Es poco probable que, en lo que queda de presidencia de Pedro Sánchez, veamos casos comparables a los de Guerra, Mariano Rubio o Luis Roldán o, por supuesto, que surja un GAL. De hecho, todos los ejemplos de corrupción o mala gestión que ahora están emergiendo son de mucha menor importancia. Ni siquiera creo que el caso de Begoña Gómez acabe con una condena. Además, a diferencia de González, Sánchez está acostumbrado a gobernar mediante alianzas incómodas y está dispuesto a hacer cesiones antes impensables a los nacionalistas vascos y catalanes. Y ha utilizado recursos equivalentes a los dóberman de manera constante. Pero su Gobierno está cogiendo un aire parecido al de los últimos años del felipismo, en los que este tenía que dedicar una enorme cantidad de energía a procurar su propia supervivencia.

¿Resistencia para qué?

La palabra “resistencia” que Sánchez utilizó en el título de su primer volumen de memorias aludía a la osadía y la fortaleza de las convicciones. Hoy, esa palabra parece evocar únicamente una mezcla de terquedad y cesión. Cada ley es una agonía o una derrota. Se retiran proyectos como la aprobación del techo de gasto prevista para hoy o, para conseguir el apoyo de los socios, se les hace cualquier concesión imaginable, como abordar asuntos sin ninguna relación como la desclasificación de documentos del CNI. El Gobierno, de hecho, parece no tener ninguna clase de límite en lo que está dispuesto a ceder para continuar: si la amnistía fue imprescindible para la investidura de Sánchez, y un concierto para la de Salvador Illa, ¿qué lo será para los nuevos presupuestos? ¿Y los siguientes? Mientras tanto, los medios e intelectuales afines al Gobierno defienden esta situación porque, para ellos, el debate ya no parece versar sobre la calidad del Gobierno, sino sobre una lucha cósmica entre el bien y el mal en la que el Gobierno es el primero y la oposición el segundo. En este contexto, es una ironía interesante que, como en 1996, el futuro del presidente esté en manos de la derecha nacionalista catalana. El hecho de que ahora su líder sea Carles Puigdemont, y no Jordi Pujol, y que Sánchez esté dispuesto, a diferencia de González, a entregarle cualquier cosa, solo puede hacer que el declive sea si cabe más ostentoso.

Un lento final

En los últimos años, Rodríguez Zapatero se ha envilecido debido a su actividad como lobista e intermediador internacional, en la que se ha puesto de manera sistemática del lado de gobiernos como el venezolano o el chino. Mientras, González ha logrado que se olviden parcialmente sus últimos años de presidencia gracias a sus acertadas posiciones acerca de la política interior y exterior de España.
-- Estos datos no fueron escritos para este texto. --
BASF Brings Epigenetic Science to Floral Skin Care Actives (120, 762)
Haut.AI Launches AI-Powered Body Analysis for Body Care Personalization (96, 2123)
Pero debemos recordar que una de las virtudes de los presidentes es saber cuándo irse. La respuesta de Sánchez a esa pregunta ya es evidente: “Lo más tarde posible, pase lo que pase”. Tengo para mí que eso significa tres años más de Gobierno. Como en el caso del felipismo, es legítimo. Pero también va a ser un desolador proceso de decadencia.

El empeño central de la presidencia de José Luis Rodríguez Zapatero consistió en aprovechar la riqueza generada por la burbuja económica para que el Gobierno gastara más en Estado del bienestar: becas, sanidad, desempleo, pensiones mínimas o dependencia. Cuando llegó la crisis, Zapatero la gestionó mal. Pero entre que anunció los recortes que ponían fin a su programa de expansión fiscal, en mayo de 2010, y su dimisión, en julio de 2011, transcurrió poco más de un año. En noviembre hubo elecciones. Se juzgue como se juzgue su gestión, el final fue rápido y limpio.